A la suite l'arrêt "Madgett et Baldwin", la société Airtours, devenue My Travel plc, un organisateur de circuits touristiques soumis à la TVA au Royaume-Uni, qui avait calculé sa dette de TVA pour les années 1995 à 1999 en appliquant le critère des coûts effectifs à certaines prestations propres, a demandé à son administration nationale la possibilité de recalculer celle-ci, pour certaines années, en utilisant le critère de la valeur de marché. En l'espèce, cette valeur s'avérait supérieure au coût effectif. S'agissant de transports internationaux, ces prestations échappaient à la TVA. L'administration fiscale britannique a rejeté cette demande aux motifs que la méthode choisie par "My Travel" modifiait artificiellement les bases de calcul de la TVA et réduisait la dette de TVA. Ajoutons que ce voyagiste avait utilisé les deux méthodes selon les années, voire selon les prestations. La CJCE adopte une solution différente.

--*--

■ **TRAVAIL DEMANDÉ**
1) Reformulez sous forme de liste à puces, en conservant les faits essentiels, le paragraphe de l'extrait commençant par « A la suite l'arrêt "Madgett et Baldwin" ».
2) Relevez tous les noms propres de l'extrait (personnes, sociétés, pays, institutions désignées par un sigle, intitulé d'arrêt), sans répéter deux fois la même désignation.

■ **SEGMENT DE DONNÉES**
--*--

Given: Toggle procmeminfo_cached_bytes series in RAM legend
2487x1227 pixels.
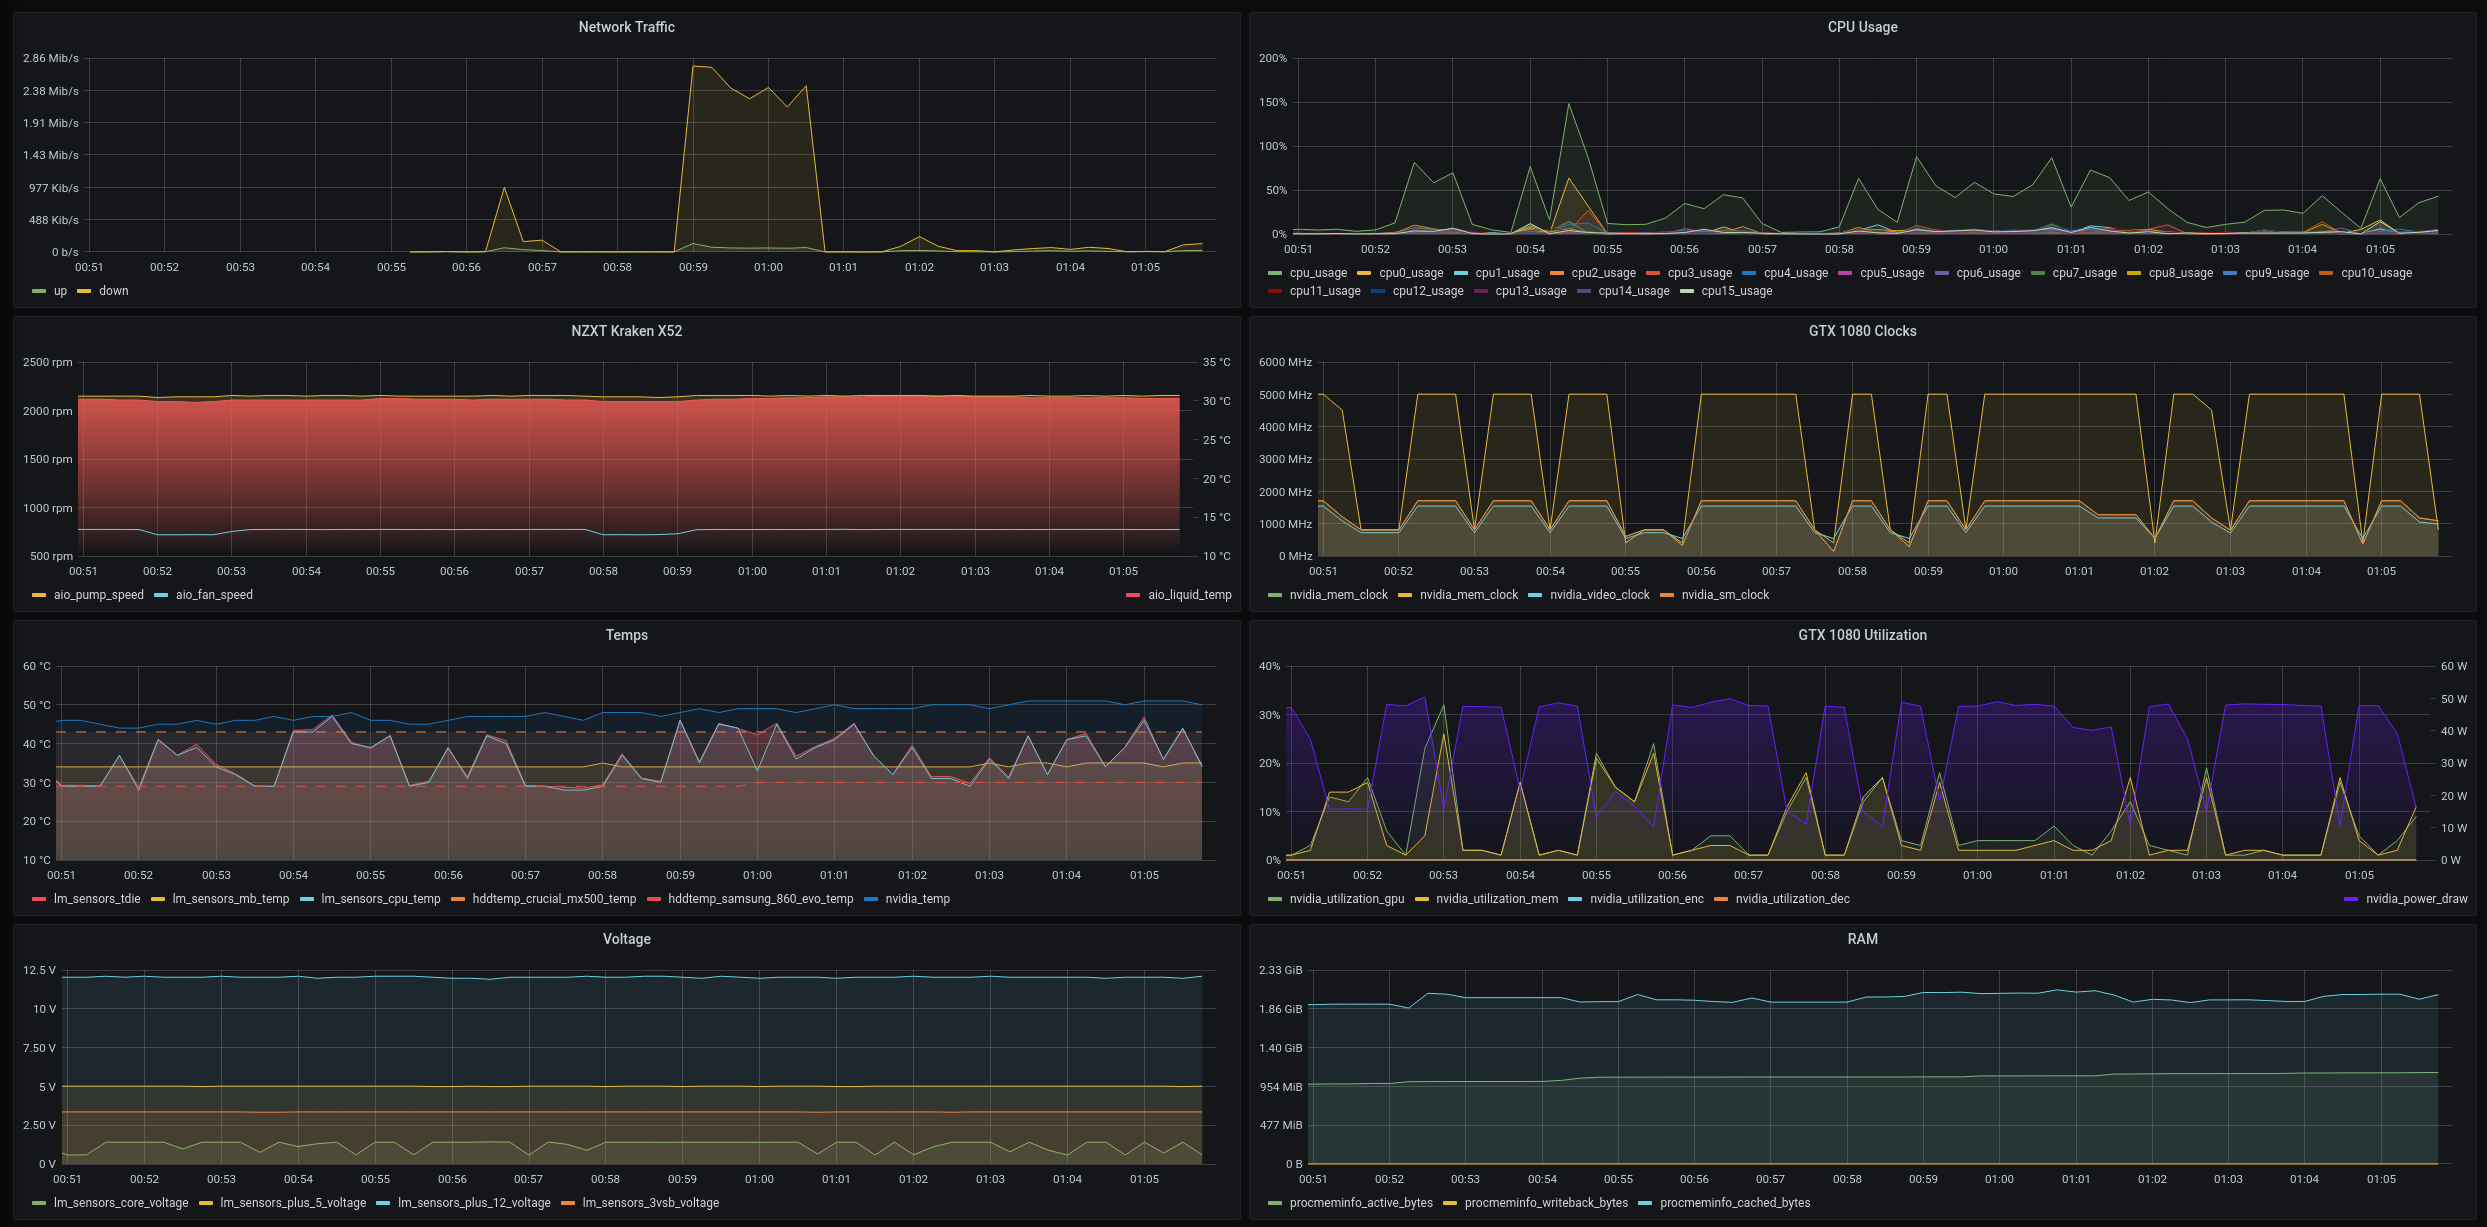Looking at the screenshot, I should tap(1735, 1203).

--*--

■ **RÉPONSES PAR CONSIGNE**
1)
- Après l'arrêt « Madgett et Baldwin », Airtours, devenue My Travel plc, voyagiste assujetti à la TVA au Royaume-Uni, a demandé à recalculer sa dette de TVA pour certaines années.
- Pour 1995 à 1999, elle l'avait calculée selon le critère des coûts effectifs pour certaines prestations propres. Elle souhaitait appliquer le critère de la valeur de marché, ici supérieure au coût effectif.
- Ces prestations, relevant du transport international, échappaient à la TVA.
- L'administration fiscale britannique a refusé, estimant que cette méthode modifiait artificiellement les bases de calcul et réduisait la dette de TVA.
- Le voyagiste avait employé les deux méthodes selon les années, voire selon les prestations.
- La CJCE retient une solution différente.

2)
- Madgett et Baldwin
- Airtours
- My Travel plc (également désignée « My Travel »)
- Royaume-Uni
- CJCE